Les dix commandements achoppent ici à une réalité si rugueuse que leurs injonctions sont tenues de détourner le regard pendant qu'on leur fait les poches. Question de survie, de pudeur et de dignité. La mise en scène de Marthaler nous tient paradoxalement à distance d'un certain pittoresque : par l'usage étrange de la langue allemande dans cette atmosphère typiquement méditerranéenne qui rend possible l'analogie entre la situation du Mezzogiorno et de l'Allemagne de l'Est. La direction d'acteur, tout en s'inspirant de la Commedia dell'Arte, laisse apparaître sous ces figures (du
« lazzarone », le petit voleur napolitain, à l'
Arlecchino en crooner faraud), des états de corps et un mode d'être au monde. Les stigmates perceptibles d'une condition sociale émergent ainsi dans la faille entre une émotivité innervée et une marionnette non loin de celle souhaitée par Kleist (1): dans la modestie des expressions pourtant parfois grotesques mais toujours empruntes de gêne, comme une excuse permanente du corps de se mouvoir dans un espace qui l'ignore quand il ne le broie pas, et obligé sans répit à l'esquive par une réalité hypocrite. Machiavel disait au Prince :
« Donnez à un peuple la conviction qu'il est coupable, peu importe de quoi, et vous le gouvernerez plus facilement. »Pour reprendre les termes d'Hubert Gignoux parlant du théâtre de Dario Fo (2) –dont les évangiles apocryphes de
Mistero Buffo trouvent plus d'un écho dans la pièce de Viviani, avec qui il partage aussi la cause du peuple et une forme de vaudeville militant-, c'est
« une volée de colère et de rire » que nous flanquent ces dix commandements mis en pièces par les soins de la nécessité ; patron, quand bien même aux mesures de l'Eternel et découpé de la main de Moïse, modèle d'iniquité de tous les patrons d'ici-bas ; une Table de la Loi sur laquelle fument des offrandes dionysiaques, hallucinées par les faims inapaisées et la dérision (parfois) salvatrice.

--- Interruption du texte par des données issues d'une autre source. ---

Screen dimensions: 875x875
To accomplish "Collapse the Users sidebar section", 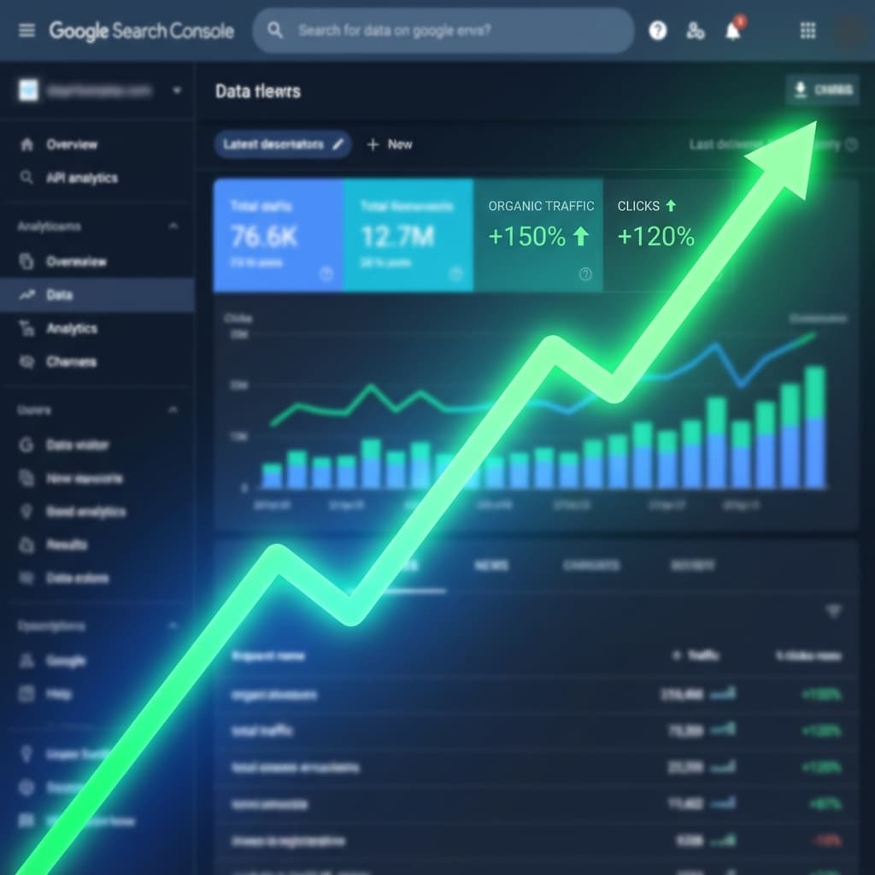I will pyautogui.click(x=173, y=410).
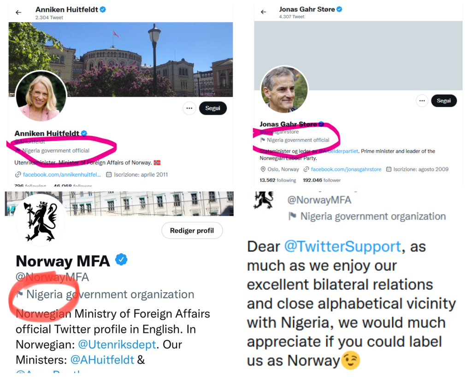Click the back arrow on Anniken Huitfeldt's profile
Viewport: 472px width, 378px height.
(18, 12)
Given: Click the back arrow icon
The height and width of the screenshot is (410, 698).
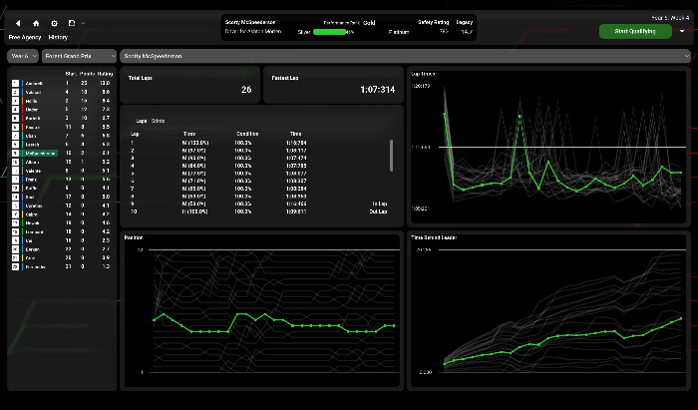Looking at the screenshot, I should point(18,22).
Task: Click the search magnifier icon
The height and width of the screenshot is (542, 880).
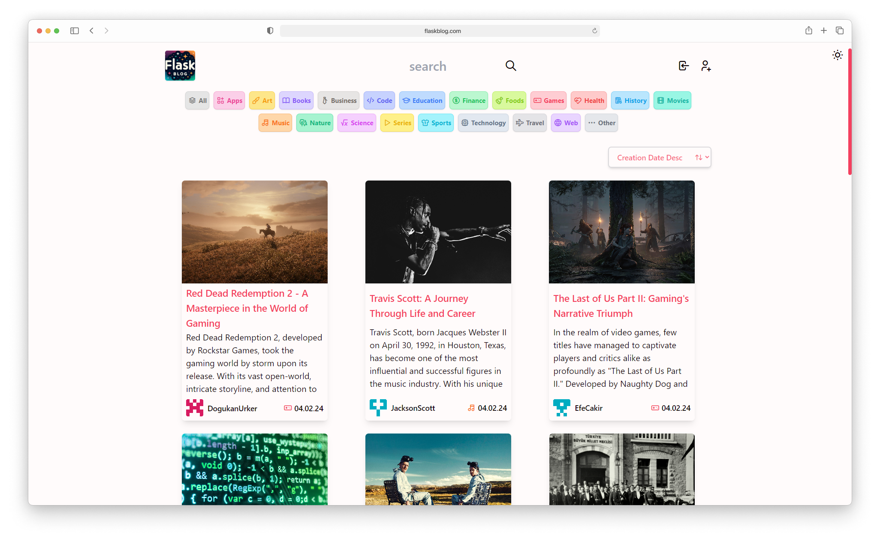Action: coord(510,66)
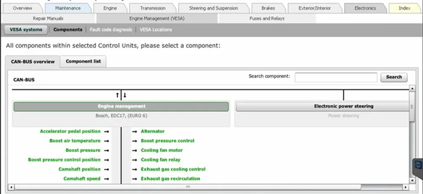Image resolution: width=423 pixels, height=194 pixels.
Task: Switch to the Component list tab
Action: (x=83, y=61)
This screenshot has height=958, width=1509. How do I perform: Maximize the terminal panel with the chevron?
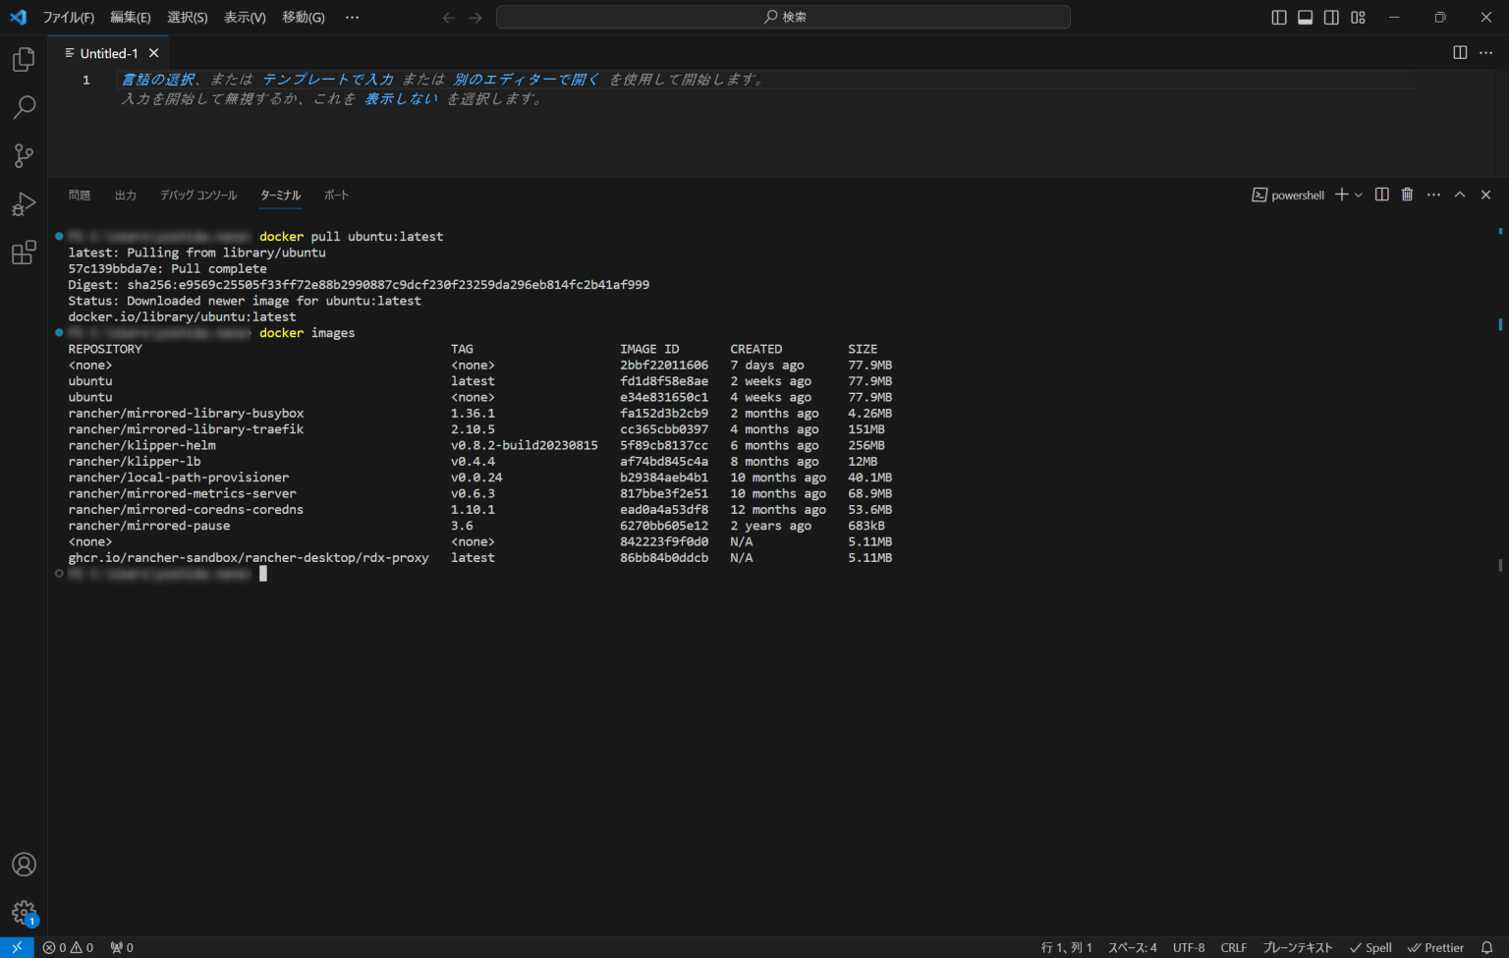point(1459,195)
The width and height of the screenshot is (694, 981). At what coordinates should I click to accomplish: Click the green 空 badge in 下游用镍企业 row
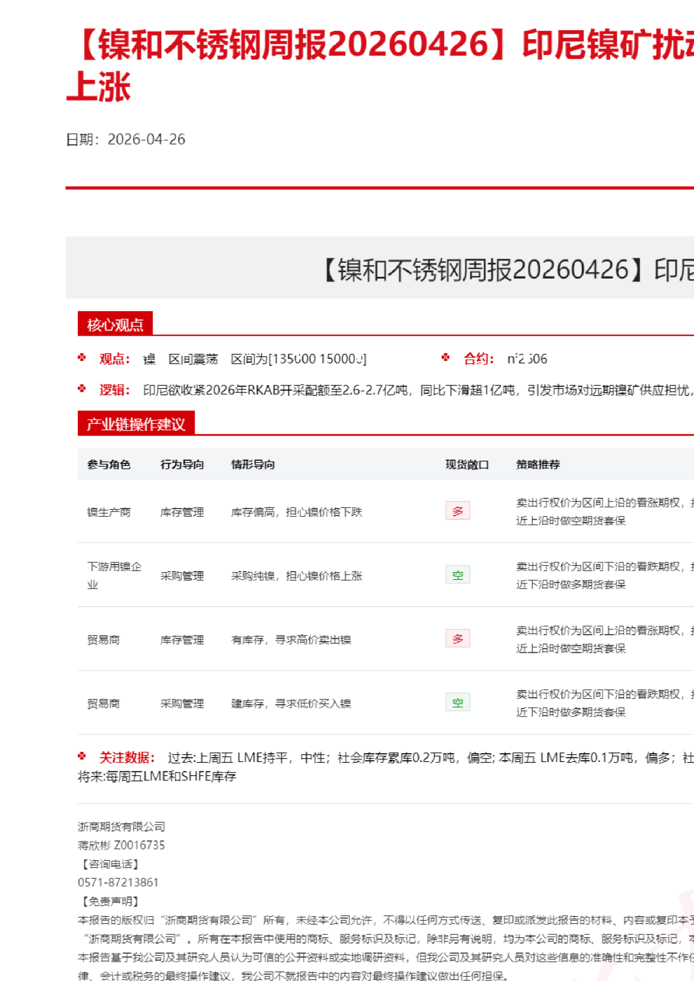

(1) Heinrich von Kleist, Sur le théâtre de marionnettes, Mille et une nuit, Paris, 1993.
(2) Dario Fo,
Tome 1, Dramaturgie Editions, Paris, 1997 (A lire dans la même collection, de Raffaele Viviani :
Quai d'embarquement, la musique des aveugles).
Die Zehn Gebote (Les Dix commandements) d'après Raffaele Viviani, mise en scène de Christoph Marthaler, Volksbühne am Rosa-Luxembourg-Platz, Berlin. Spectacle en allemand surtitré.